Ergenekon sanığı iki orgenerale TSK adına yapılan ziyaretin “vefa” kavramıyla açıklanması aynı vefanın neden Veli Küçük’ten esirgendiği sorusuna yol açmıyor mesela. General Başbuğ söz konusu ziyaretin devam etmekte olan mahkeme sürecini etkileme ihtimaline dair kuşkuları “Türk yargısına hakaret sayarım!” cevabıyla karşılıyor. Ne hikmetse toplantıdaki hiçbir gazetecinin aklına Şemdinli davasında yaşananlar gelmiyor. Savcı Ferhat Sarıkaya’nın meslekten atılması ve davanın askeri mahkemeye intikal ettirilmesinin ardından “iyi çocuklar”ın serbest kalması hakkında Sayın General’in ne düşündüğü merak edilmiyor. Aynı şekilde, 367 davasının Anayasa Mahkemesi’nde görüşüldüğü bir vasatta 27 Nisan gece yarısı bildirisiyle Genelkurmay’ın yaptığı şeyin “Türk yargısı” açısından ne ifade ettiği de sorulmuyor.

Bunlar zor sorular mı? Genelkurmay Başkanı’nın akreditasyon uygulamasını savunma babında Gazeteciler Cemiyeti’nin kriterlerinin uygulandığı iddiasına karşın o zaman cemiyet üyesi bazı basın yayın organlarının temsilcilerinin neden hariçte tutulduğu dahi sorulmuyor.

Kısacası sorulması gerekenler sorulmuyor; çelişkilere dikkat çekilmiyor. “Majestelerinin medyası” ruh hali içinde paşa paşa idare edilip, gidiliyor. Basın yayın mantığının temelinde merak vardır, soru, soruşturma, araştırma vardır. Oysa çekilen fotoğrafta bu vasıflar karargâh nizamiyesinde terk edilip dışarıda bırakılan fazlalıklar gibi durmakta. 

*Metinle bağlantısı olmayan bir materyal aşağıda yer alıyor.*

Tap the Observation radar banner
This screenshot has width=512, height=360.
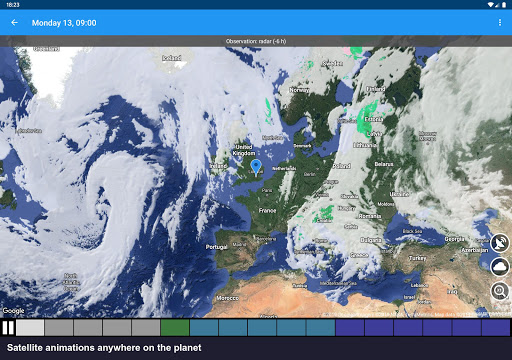[256, 41]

Militarizm, Elini Verenin Kolunu Kaptırdığı Bir Bataklıktır!

Ne yazık ki, tüm bu zavallılığa, bu pejmürde görüntüye karşın dışarıda tutulanların da önemli bir kısmının hâlâ sorunun özünü kavramaktan aciz oluşları çarpıcı bir gerçek olarak önümüzde duruyor. Bunca yaşanana rağmen örneğin hâlâ Vakit gazetesi “şehit” edebiyatı yapmayı, Samanyolu televizyonu “bölücülere karşı kahraman askerlerimizin nasıl ölüme koştukları”nı anlatan garip senaryolu filmler yayınlamayı sürdürüyor. Militarizmin bütüncüllük içeren kapsamlı bir sistem, kurumsal bir olgu olduğu gerçeği ıskalanmaya devam ediliyor ısrarla. Militarizmin hukuksuzluğunu, ahlaksızlığını, saldırganlığını gerçek boyutlarıyla ve tüm yansımalarıyla kavramaktan; gayri sahih bir akidenin ürettiği “ordumuz” mistifikasyonunun temelsizliği ile yüzleşmekten kaçınılıyor adeta.

Bunca haksızlığa, istiskale rağmen birileri hâlâ ısrarla kendilerini “vazifeye hazır memur” konumunda görmeye devam ediyorlar. Evlatlarını kirli savaşta kaybetmiş zavallı ana babaların “Ne yapalım, vatan sağolsun!” türünden acziyetlerinin bir benzerini sergiliyorlar çoğu kez. Böylece bu çarpık işleyişin sürdürülmesi kolaylaşıyor. Ve sonuç itibariyle acziyet, militarizme kan pompalamayı sürdürüyor!